**RAW DATA**
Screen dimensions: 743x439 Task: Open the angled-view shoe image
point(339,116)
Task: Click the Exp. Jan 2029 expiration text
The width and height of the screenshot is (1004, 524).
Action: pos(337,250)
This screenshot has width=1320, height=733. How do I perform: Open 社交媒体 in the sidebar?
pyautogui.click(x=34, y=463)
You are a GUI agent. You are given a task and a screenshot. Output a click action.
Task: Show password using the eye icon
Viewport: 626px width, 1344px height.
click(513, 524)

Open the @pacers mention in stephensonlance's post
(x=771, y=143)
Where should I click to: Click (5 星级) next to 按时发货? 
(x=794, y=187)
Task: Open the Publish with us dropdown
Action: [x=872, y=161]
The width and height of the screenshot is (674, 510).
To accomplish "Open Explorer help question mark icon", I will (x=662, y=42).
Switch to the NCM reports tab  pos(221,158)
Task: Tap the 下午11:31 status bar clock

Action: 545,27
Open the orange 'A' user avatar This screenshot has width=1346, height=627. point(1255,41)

**WHAT TO PRODUCE**
Exactly as given, repeat each line above.

**SOLUTION TO THIS PROBLEM**
Screen dimensions: 743x439 Task: Open the angled-view shoe image
point(339,116)
Task: Click the Exp. Jan 2029 expiration text
The width and height of the screenshot is (1004, 524).
Action: pos(337,250)
This screenshot has width=1320, height=733. How do I perform: Open 社交媒体 in the sidebar?
pyautogui.click(x=34, y=463)
You are a GUI agent. You are given a task and a screenshot. Output a click action.
Task: Show password using the eye icon
Viewport: 626px width, 1344px height.
click(513, 524)

Open the @pacers mention in stephensonlance's post
(x=771, y=143)
Where should I click to: Click (5 星级) next to 按时发货? 
(x=794, y=187)
Task: Open the Publish with us dropdown
Action: [x=872, y=161]
The width and height of the screenshot is (674, 510).
To accomplish "Open Explorer help question mark icon", I will (x=662, y=42).
Switch to the NCM reports tab  pos(221,158)
Task: Tap the 下午11:31 status bar clock

Action: 545,27
Open the orange 'A' user avatar This screenshot has width=1346, height=627. point(1255,41)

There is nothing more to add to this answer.